Blair knew the people were entitled to be consulted in such a matter, yet, as with the Iraq war, he chose to deceive them. In order to shut down any discussion he encouraged a culture that linked any talk of immigration to racism, and he wanted to make perfectly decent people feel almost dirty in mentioning the subject. We saw that revealed graphically when a lifelong Labour supporter took up the matter with Gordon Brown, only to be labelled a bigot.
Blair also calculated that they would become grateful, client voters who would help maintain him in power. His mantra was ‘multiculturalism’. He was more than happy for the new arrivals to keep to themselves and form what amounted to ghettos. He saw no need to encourage them to become loyal Britons and was even content for them not to learn the language of their adopted country. Worst of all, he paid no heed to the ever present risk that his policies might erode the very character of his people. The whole exercise, and the way it was conducted, was almost criminal in its intent.

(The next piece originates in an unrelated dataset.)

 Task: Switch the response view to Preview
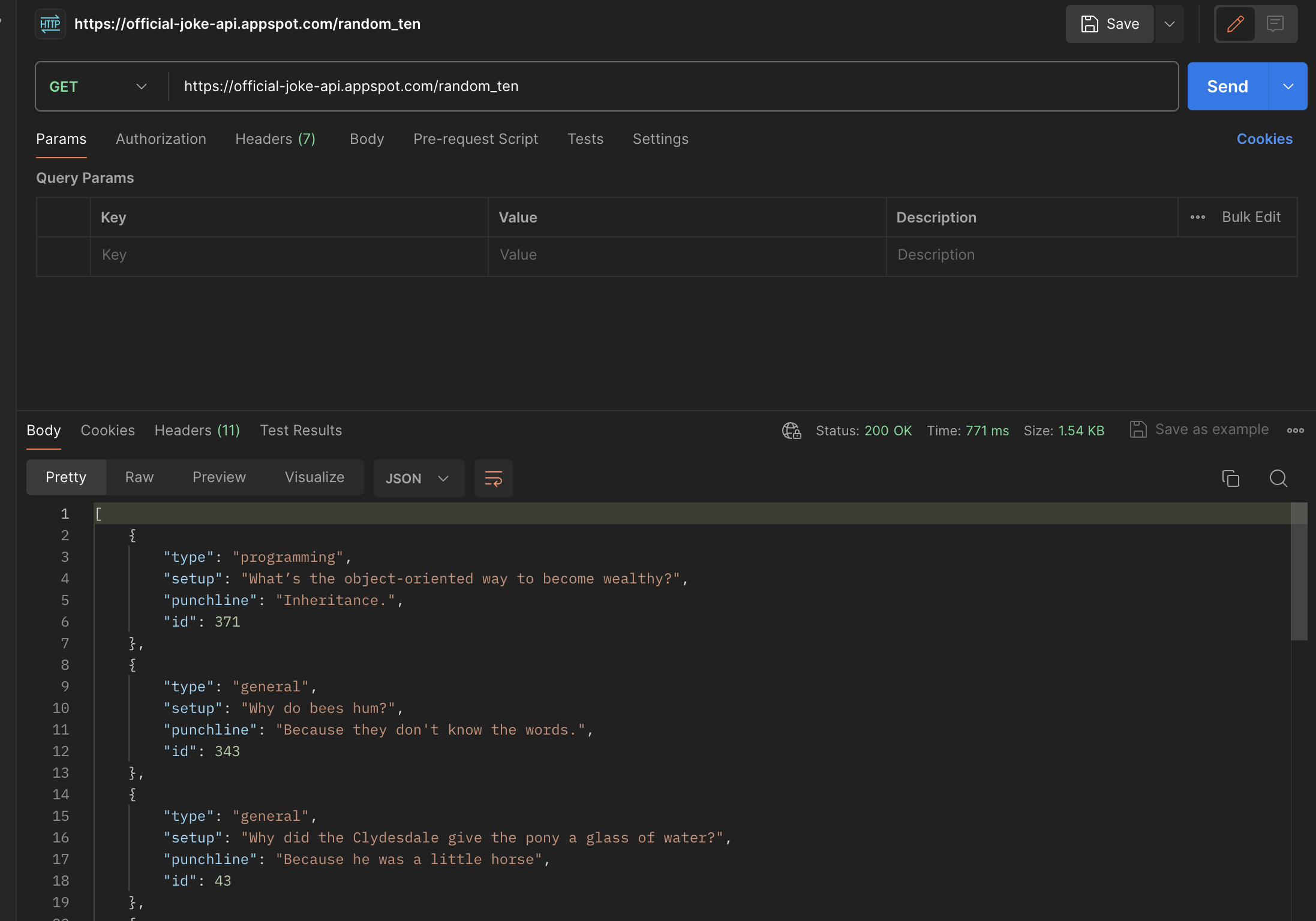219,477
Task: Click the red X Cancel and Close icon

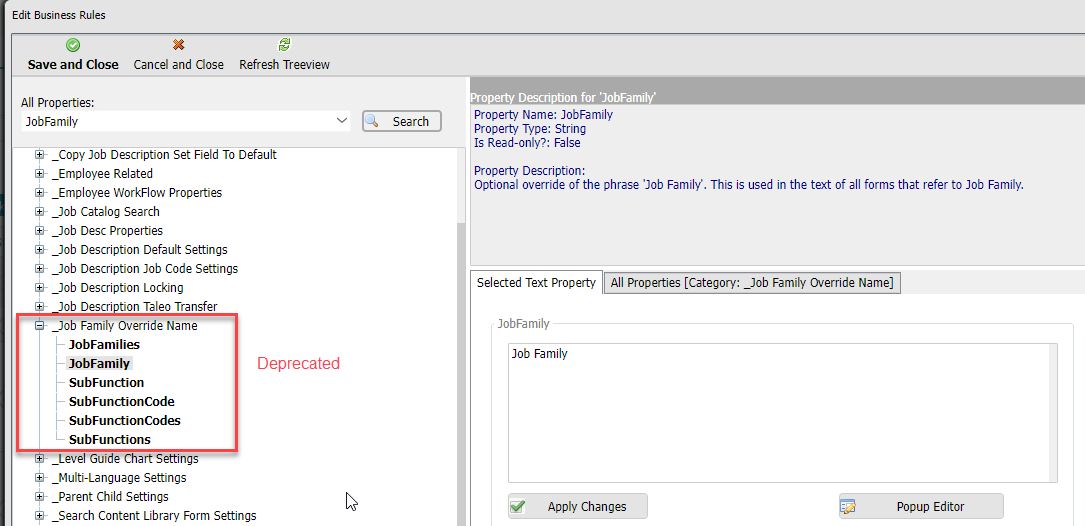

After years of being a non-subject to all parties and the media, immigration emerged into the sunlight as being a subject we could legitimately talk about. Now, it appears to have disappeared back into purdah. Despite being at the top of people’s concerns, David Cameron has joined with Ed Miliband and Nick Clegg to make scant mention of it in their election stomping. Is it that they think us a mean-minded people who cannot be trusted to dip our toes into such contentious waters? I believe that we are bigger than any of the pygmies who think such thoughts and who clearly have such a low opinion of us. We are a just, tolerant and fair-minded people, grown up beyond what our rulers give us credit for. Perhaps they should do a bit more of what the TV panellists do these days on such programmes as X Factor and Britain Has Talent: trust the people to get it right.